Niche, secure social networks such as milBook will continue to grow in 2010

Last night I participated in a panel called "Social Media Odyssey 2010" hosted by Social Media Club. When the moderator, Jennifer Lindsay, asked us what we'd bet on for 2010, I talked about improved understanding of business to business and social media. One area I neglected to talk about is the growth of niche, special interest social networks, especially those with strict privacy guidelines especially for health and military outfits.

Today, the U.S. Army, announced that its private social network milBook is nearing 20K members. Touted as a secure, behind-the-firewall Facebook-type social network, has hundreds of user groups and is making a mark as the most widely adopted Web 2.0 tool by the Department of Defense.

"These technologies help those working on similar projects across ‘DoD' to connect, share information, incubate new ideas, and help build the ‘DoD's' body of knowledge and expertise, MilBook, which reached 18,000 users since its inception in October 2009, is part of a suite of tools known as milSuite that also includes a blog and wiki. This is the first tool that the military has had for employees to share content and collaborate.

According to the announcement:

MilBook provides several options for users who wish to share information with specific individuals. By creating discussion threads, they can exchange ideas among specific, self-created groups on topics such as Army policies. The information can either be restricted to that user or shared with the entire milBook community, Filler said. Regardless, it will always remain behind the firewall.

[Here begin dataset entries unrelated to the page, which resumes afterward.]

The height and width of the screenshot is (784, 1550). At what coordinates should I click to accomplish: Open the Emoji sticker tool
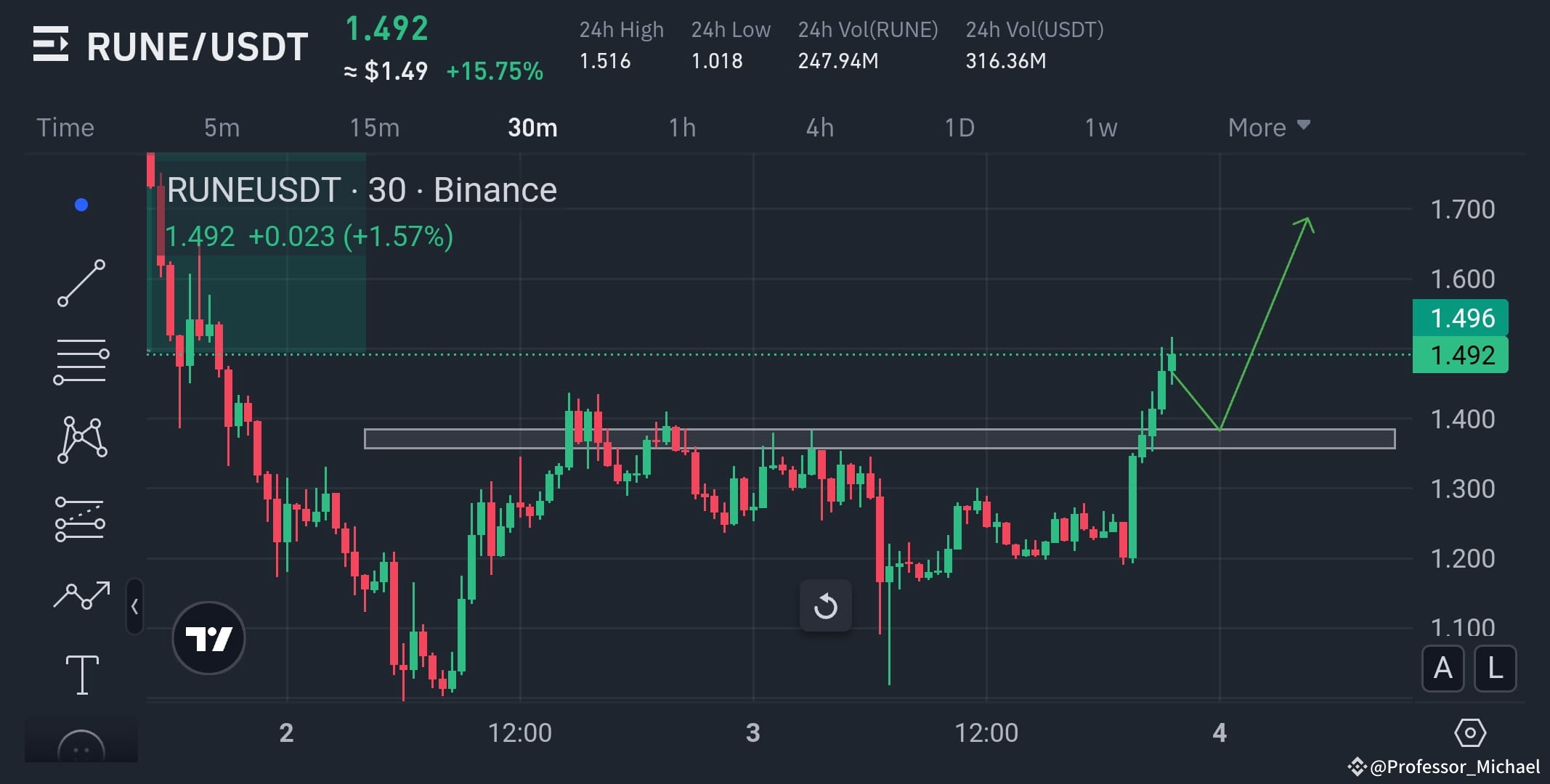pos(81,744)
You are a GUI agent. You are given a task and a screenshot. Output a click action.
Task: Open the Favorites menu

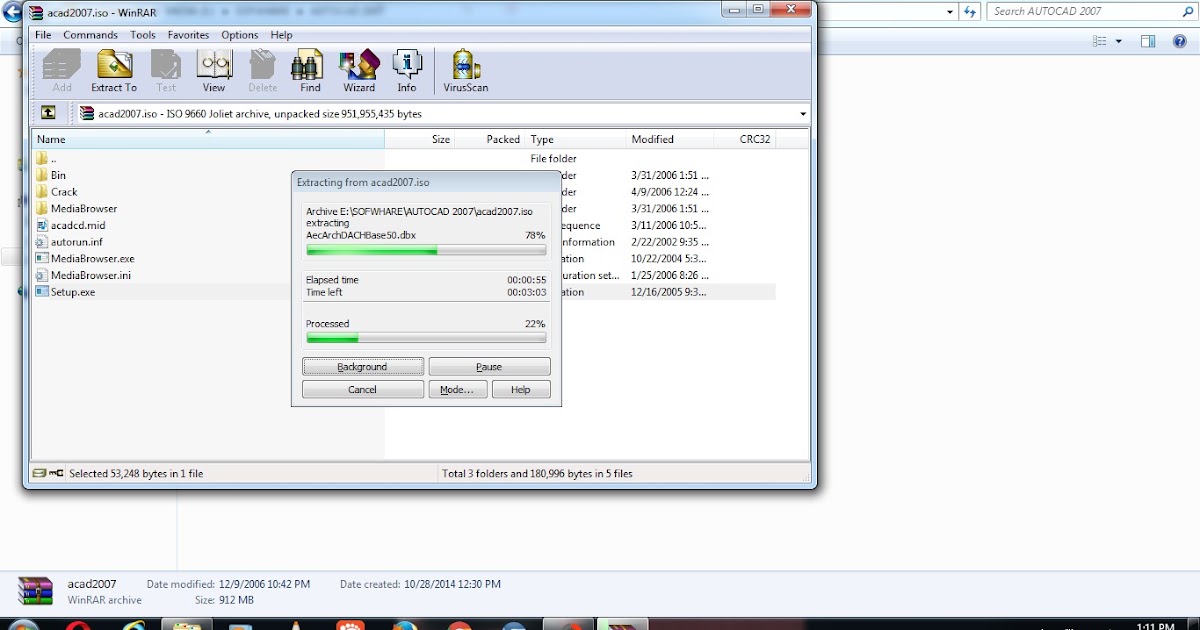tap(188, 34)
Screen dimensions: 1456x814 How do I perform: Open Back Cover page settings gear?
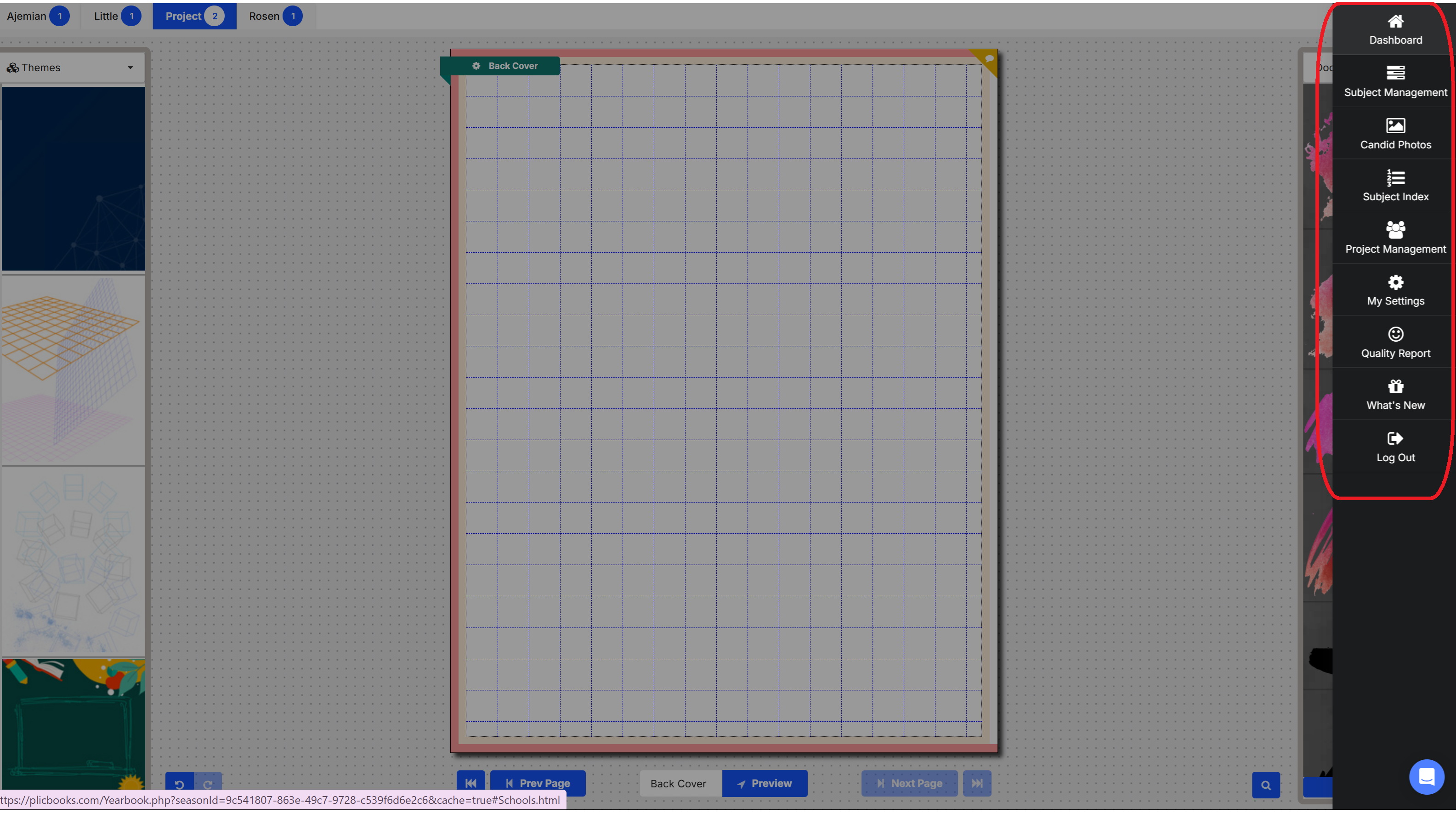[x=476, y=66]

"The purpose of the portal is to incorporate insights and lessons-learned from Soldiers and officers, based upon recent experiences in theater; but the goal is to ensure tactics, techniques and procedures remain relevant," said Gen. Peter W. Chiarelli, vice chief of staff of the Army, during his final remarks at the LandWarNet Conference held in August in Fort Lauderdale, Fla. "A Soldier redeployed from Afghanistan, for example, could access the ATTP for site exploitation operations, make changes and add new material based on firsthand experiences in the country."